Large-scale models require lots of high-quality training data. Some training data is freely available on the web, some is available on the web but restricted by licensing or copyright, and some is in a gray area—available, but probably not earmarked by its creator for use in a training set. Model creators exercise varying amounts of caution around these distinctions: see concerns around GitHub Copilot reproducing copyrighted code. But regardless of the ethical position of any individual model creator, there is always a risk that broadening access to text, images, and other kinds of valuable data opens a channel for unauthorized use of somebody’s work output.
The version of the Substack API package that I published is drastically reduced from what I used in my research—I didn’t feel comfortable making the capability to download every public Substack post in one go widely available. Writers use Substack as the medium for their copyrighted work, and as a convenient channel to broadcast that work to opt-in audiences. They (likely) don’t use it to add their intellectual output to a giant slush pile of training text, increasing the possibility that companies use an AI to replace them down the road. Given the pace of development, even the most remote possibility of furthering that second condition felt like a tangible enough concern to factor into software development. It’s certainly on the minds of platform owners—Reddit and Stack Overflow are both exploring ways to monetize their content as training data. I imagine similar scenarios will unfold elsewhere in open source software for the foreseeable future.
Facing a general drop in access large datasets, the best path forward for social media researchers might be creative use of less data. Data donations are exports of user data—retrieved via GDPR-mandated functionality or other means—provided by users themselves. While smaller in scale, these exports provide deep information on individual behavior, and are collected with the full consent of the user. Similarly, some studies ask participants to install a browser extension, which collects web usage data for researchers to analyze.
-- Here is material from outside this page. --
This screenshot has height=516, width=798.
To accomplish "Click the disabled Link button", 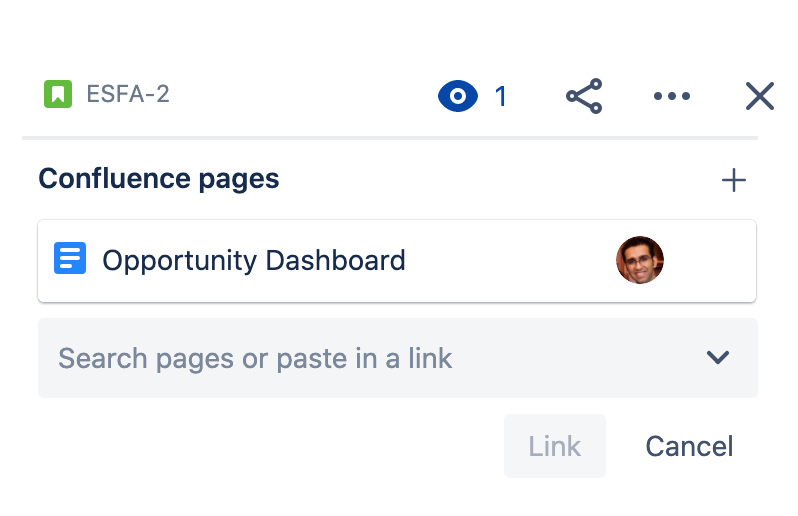I will (555, 446).
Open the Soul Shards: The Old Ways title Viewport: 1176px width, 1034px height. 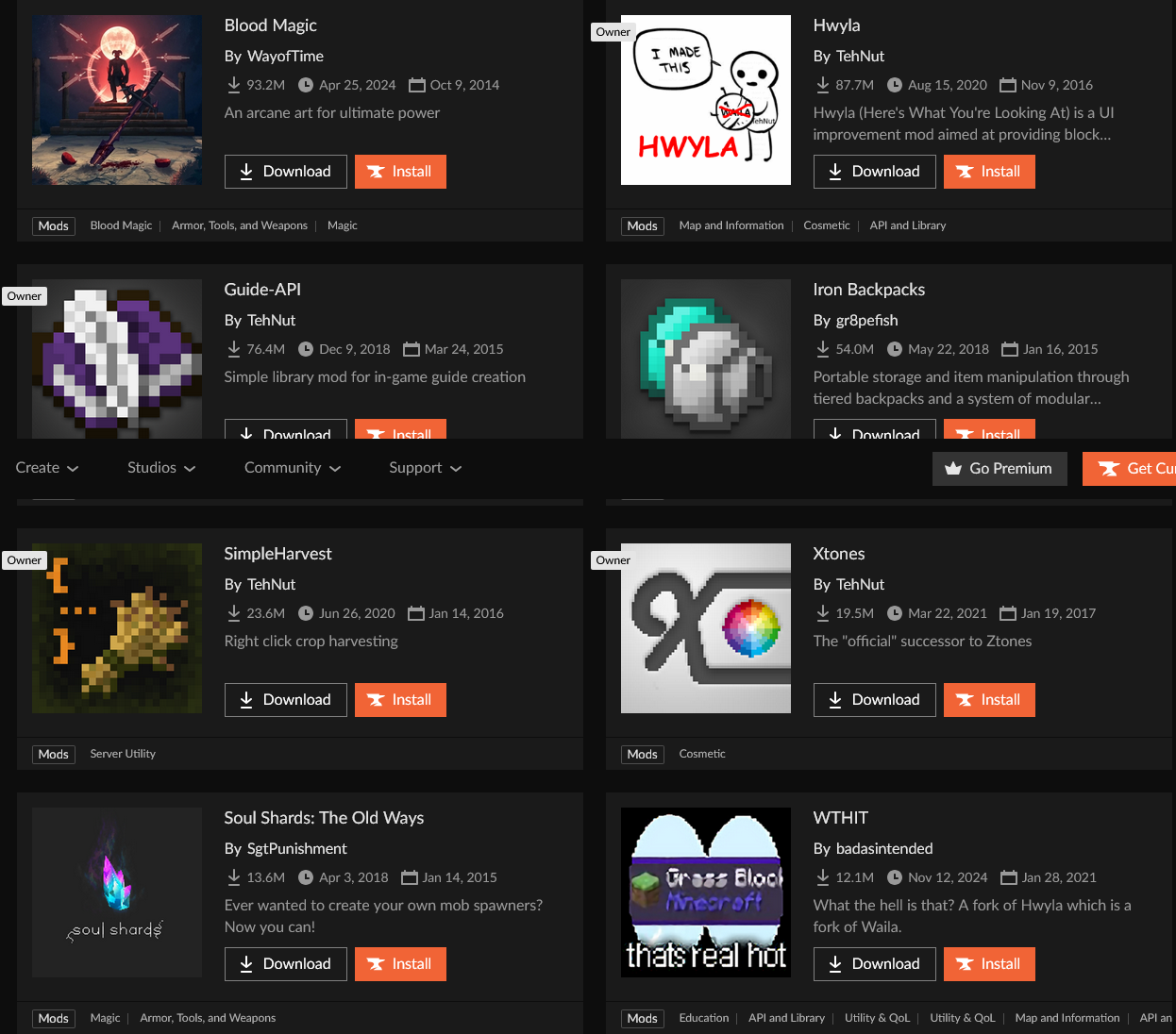tap(324, 818)
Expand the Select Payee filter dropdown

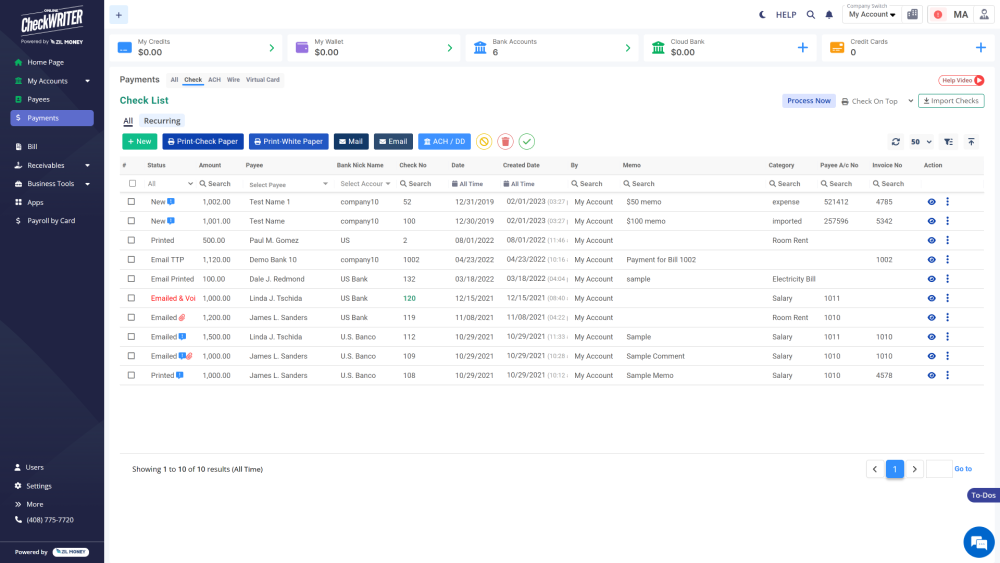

And while these datasets might be orders of magnitude smaller than what could historically be had from a platform’s API, they could also provide a seed set for data augmentation. One could imagine a world in which large-scale behavioral datasets are synthesized along important characteristics, by processes benchmarked against their real-world counterparts.
Regardless of the path forward, it seems increasingly clear that changes in the platform landscape are pushing large-scale, computational research into unfamiliar territory. How this work fits into the fight between data-hungry LLMs and copyright-sensitive platforms remains to be seen. But reducing our reliance on platform-provided research data, finding new ways to construct realistic simulacra of collective behavior, and continually examining new types of online interaction can help chart a course for the future of computational social media research.